« October 2008 | Main | December 2008 »

26 posts from November 2008

November 28, 2008

Unstructured Myth??

I see various figures thrown about as to how much unstructured data is produced, stored etc by people; often it is this data which people believe can be deduped,ILMed, migrated, compressed etc. This is often expressed as a percentage of the total data stored by a company, is it 10%, 15, 20%, 30% + but how much is there?

I suspect very few people really know; for example, nearly all of my unstructured data sits on my laptop hard-drive; a great deal of it is my offline mail folders, I'm a fairly heavy mail-user and probably have 2-3 gigs of PST file generated over three years. Documents, another couple of gigs; so I suspect all-in-all I have less than about 10 gigs of unstructured data and I suspect that I'm way above average in our company. Even if I was average, I'd only be really be looking at 150 terabytes of data and to be honest, that is less than 5% of our total storage estate.

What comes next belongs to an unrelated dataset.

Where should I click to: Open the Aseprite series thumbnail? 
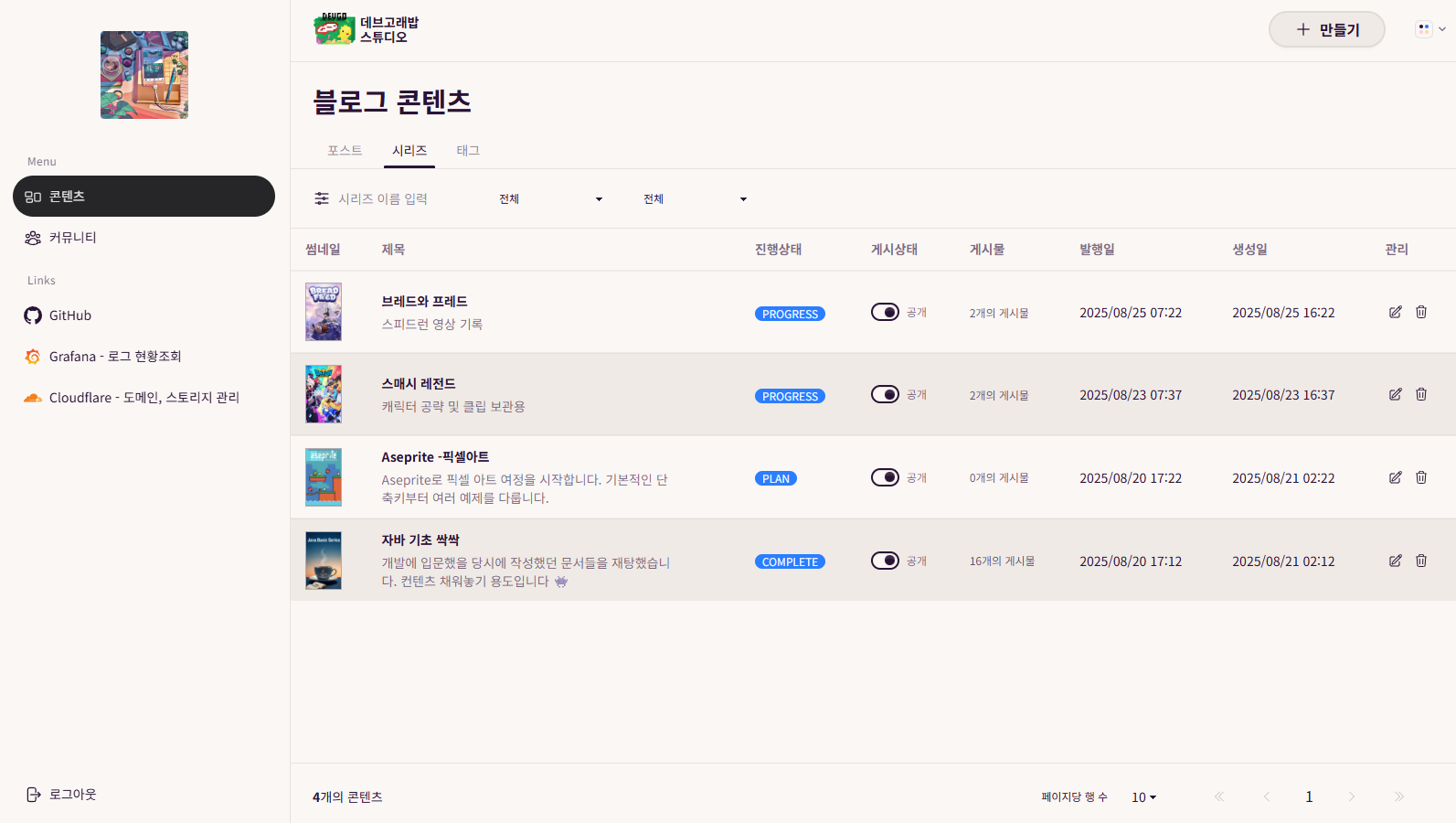(324, 477)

Logs for various systems; should be compressed by default and we know logs generally compress really well. But we've had cron-jobs etc for years which rotate logs, compress them etc. So we need to keep them for longer and longer periods of time but even so we should be able to get that sort of stuff onto the right tier of disk straight away.

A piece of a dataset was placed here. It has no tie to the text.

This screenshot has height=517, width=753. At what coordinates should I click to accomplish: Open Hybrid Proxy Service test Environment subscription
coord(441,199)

So what other unstructured data might people be storing; okay, I work for a media company and we have wodges of the stuff but that's slightly unusual.

I wonder how much unstructured stuff there really is? Any thoughts?  And of the unstructured stuff which users are storing, how much really belongs on the corporate storage in first place?

This is purely the anecdotal musings of a storage manager but what are the real figures?

November 27, 2008

Virtual Value

A recent blog by Tony Asaro had some of my fellow bods in the storage world rolling their eyes, letting out tired sighs and a general disbelief that something so hackneyed is still being blogged about.

Tony blogs about Intelligent Storage Tiering, the fact that huge amounts of data is basically not accessed 90 days after it has been created. Nothing especially new here and then obviously, what you need to do is implement virtualisation to allow you move this data around. This data movement is all seemless and invisible to the users and the applications etc....

This is such an over simplification that it is really beginning to get on my proverbials! Firstly, even without virtualisation I already have implemented storage tiering; I do it in the array. I have my primary disks which in my case are generally 300 gig FC and I have a lower tier which is 500 gig 'low cost FC'. I am considering using 1 TB SATA drives as well in the array. Simply implementing the two tiers has saved me a huge amount of money, I can use the lower tier as a clone target/replication target and for data which doesn't need the screaming performance that the users have become addicted to. I keep this all within an array boundary and to be honest, I don't really want a single application spread across multiple arrays if I can avoid it.

Currently my big space-hogs tend to be databases; I could tier these within the array (and arguably we do, we have another tier of disk which we don't talk about...we have some very small RAID-1 volumes where we can put redo-logs).

But to tier any more means alot of work, not by the storage team but the DBAs and application developers. In a previous job, we used Outerbay to achieve this but the tiering was a side-effect of the work we needed to do to get data out of a Peoplesoft environment to enable it to be upgraded in a reasonable time.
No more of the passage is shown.